— INSTRUCTIONS FOR THE TASK —
Each record below should be given again exactly as it reads.

***** SUPPLIED ENTRIES *****

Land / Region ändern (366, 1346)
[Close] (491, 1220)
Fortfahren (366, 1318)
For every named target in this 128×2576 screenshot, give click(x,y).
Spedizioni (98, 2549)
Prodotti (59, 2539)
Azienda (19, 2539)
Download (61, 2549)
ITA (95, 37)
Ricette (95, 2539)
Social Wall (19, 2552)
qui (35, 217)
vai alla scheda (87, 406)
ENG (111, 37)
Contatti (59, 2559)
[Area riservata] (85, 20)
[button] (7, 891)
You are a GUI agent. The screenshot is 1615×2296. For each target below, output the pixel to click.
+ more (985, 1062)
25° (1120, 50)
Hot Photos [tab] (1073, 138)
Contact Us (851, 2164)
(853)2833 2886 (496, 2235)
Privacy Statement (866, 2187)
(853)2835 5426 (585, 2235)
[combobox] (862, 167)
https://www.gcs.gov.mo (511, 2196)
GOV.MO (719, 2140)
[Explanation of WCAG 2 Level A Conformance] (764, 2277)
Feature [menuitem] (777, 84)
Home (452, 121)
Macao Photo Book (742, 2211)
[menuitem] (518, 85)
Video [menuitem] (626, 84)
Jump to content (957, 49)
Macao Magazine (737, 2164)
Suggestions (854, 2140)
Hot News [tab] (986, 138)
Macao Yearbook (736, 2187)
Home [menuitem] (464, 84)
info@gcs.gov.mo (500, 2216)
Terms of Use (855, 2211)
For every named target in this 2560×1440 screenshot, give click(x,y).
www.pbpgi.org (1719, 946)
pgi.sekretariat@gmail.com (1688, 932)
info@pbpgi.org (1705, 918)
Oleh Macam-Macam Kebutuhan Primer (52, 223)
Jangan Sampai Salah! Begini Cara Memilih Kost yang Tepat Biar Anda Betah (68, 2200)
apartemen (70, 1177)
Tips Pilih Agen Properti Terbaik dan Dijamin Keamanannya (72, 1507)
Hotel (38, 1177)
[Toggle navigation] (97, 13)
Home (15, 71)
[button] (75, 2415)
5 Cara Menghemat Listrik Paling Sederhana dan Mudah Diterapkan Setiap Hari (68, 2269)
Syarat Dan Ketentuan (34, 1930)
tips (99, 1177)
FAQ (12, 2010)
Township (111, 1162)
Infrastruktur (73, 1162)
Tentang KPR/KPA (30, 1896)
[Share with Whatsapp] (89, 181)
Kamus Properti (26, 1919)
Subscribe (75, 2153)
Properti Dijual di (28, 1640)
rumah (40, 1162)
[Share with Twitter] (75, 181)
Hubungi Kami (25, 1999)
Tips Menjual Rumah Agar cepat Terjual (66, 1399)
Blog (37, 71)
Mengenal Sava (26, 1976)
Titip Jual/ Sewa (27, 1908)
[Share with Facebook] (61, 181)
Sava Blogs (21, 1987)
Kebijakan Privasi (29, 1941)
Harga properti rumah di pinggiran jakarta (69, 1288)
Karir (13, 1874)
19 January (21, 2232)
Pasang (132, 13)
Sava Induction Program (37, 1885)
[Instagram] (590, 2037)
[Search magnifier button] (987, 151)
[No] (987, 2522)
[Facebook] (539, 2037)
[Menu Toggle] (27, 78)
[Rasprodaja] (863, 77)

*****

— FINAL ANSWER —
Land / Region ändern (366, 1346)
[Close] (491, 1220)
Fortfahren (366, 1318)
For every named target in this 128×2576 screenshot, give click(x,y).
Spedizioni (98, 2549)
Prodotti (59, 2539)
Azienda (19, 2539)
Download (61, 2549)
ITA (95, 37)
Ricette (95, 2539)
Social Wall (19, 2552)
qui (35, 217)
vai alla scheda (87, 406)
ENG (111, 37)
Contatti (59, 2559)
[Area riservata] (85, 20)
[button] (7, 891)
You are a GUI agent. The screenshot is 1615×2296. For each target below, output the pixel to click.
+ more (985, 1062)
25° (1120, 50)
Hot Photos [tab] (1073, 138)
Contact Us (851, 2164)
(853)2833 2886 (496, 2235)
Privacy Statement (866, 2187)
(853)2835 5426 (585, 2235)
[combobox] (862, 167)
https://www.gcs.gov.mo (511, 2196)
GOV.MO (719, 2140)
[Explanation of WCAG 2 Level A Conformance] (764, 2277)
Feature [menuitem] (777, 84)
Home (452, 121)
Macao Photo Book (742, 2211)
[menuitem] (518, 85)
Video [menuitem] (626, 84)
Jump to content (957, 49)
Macao Magazine (737, 2164)
Suggestions (854, 2140)
Hot News [tab] (986, 138)
Macao Yearbook (736, 2187)
Home [menuitem] (464, 84)
info@gcs.gov.mo (500, 2216)
Terms of Use (855, 2211)
For every named target in this 2560×1440 screenshot, give click(x,y).
www.pbpgi.org (1719, 946)
pgi.sekretariat@gmail.com (1688, 932)
info@pbpgi.org (1705, 918)
Oleh Macam-Macam Kebutuhan Primer (52, 223)
Jangan Sampai Salah! Begini Cara Memilih Kost yang Tepat Biar Anda Betah (68, 2200)
apartemen (70, 1177)
Tips Pilih Agen Properti Terbaik dan Dijamin Keamanannya (72, 1507)
Hotel (38, 1177)
[Toggle navigation] (97, 13)
Home (15, 71)
[button] (75, 2415)
5 Cara Menghemat Listrik Paling Sederhana dan Mudah Diterapkan Setiap Hari (68, 2269)
Syarat Dan Ketentuan (34, 1930)
tips (99, 1177)
FAQ (12, 2010)
Township (111, 1162)
Infrastruktur (73, 1162)
Tentang KPR/KPA (30, 1896)
[Share with Whatsapp] (89, 181)
Kamus Properti (26, 1919)
Subscribe (75, 2153)
Properti Dijual di (28, 1640)
rumah (40, 1162)
[Share with Twitter] (75, 181)
Hubungi Kami (25, 1999)
Tips Menjual Rumah Agar cepat Terjual (66, 1399)
Blog (37, 71)
Mengenal Sava (26, 1976)
Titip Jual/ Sewa (27, 1908)
[Share with Facebook] (61, 181)
Sava Blogs (21, 1987)
Kebijakan Privasi (29, 1941)
Harga properti rumah di pinggiran jakarta (69, 1288)
Karir (13, 1874)
19 January (21, 2232)
Pasang (132, 13)
Sava Induction Program (37, 1885)
[Instagram] (590, 2037)
[Search magnifier button] (987, 151)
[No] (987, 2522)
[Facebook] (539, 2037)
[Menu Toggle] (27, 78)
[Rasprodaja] (863, 77)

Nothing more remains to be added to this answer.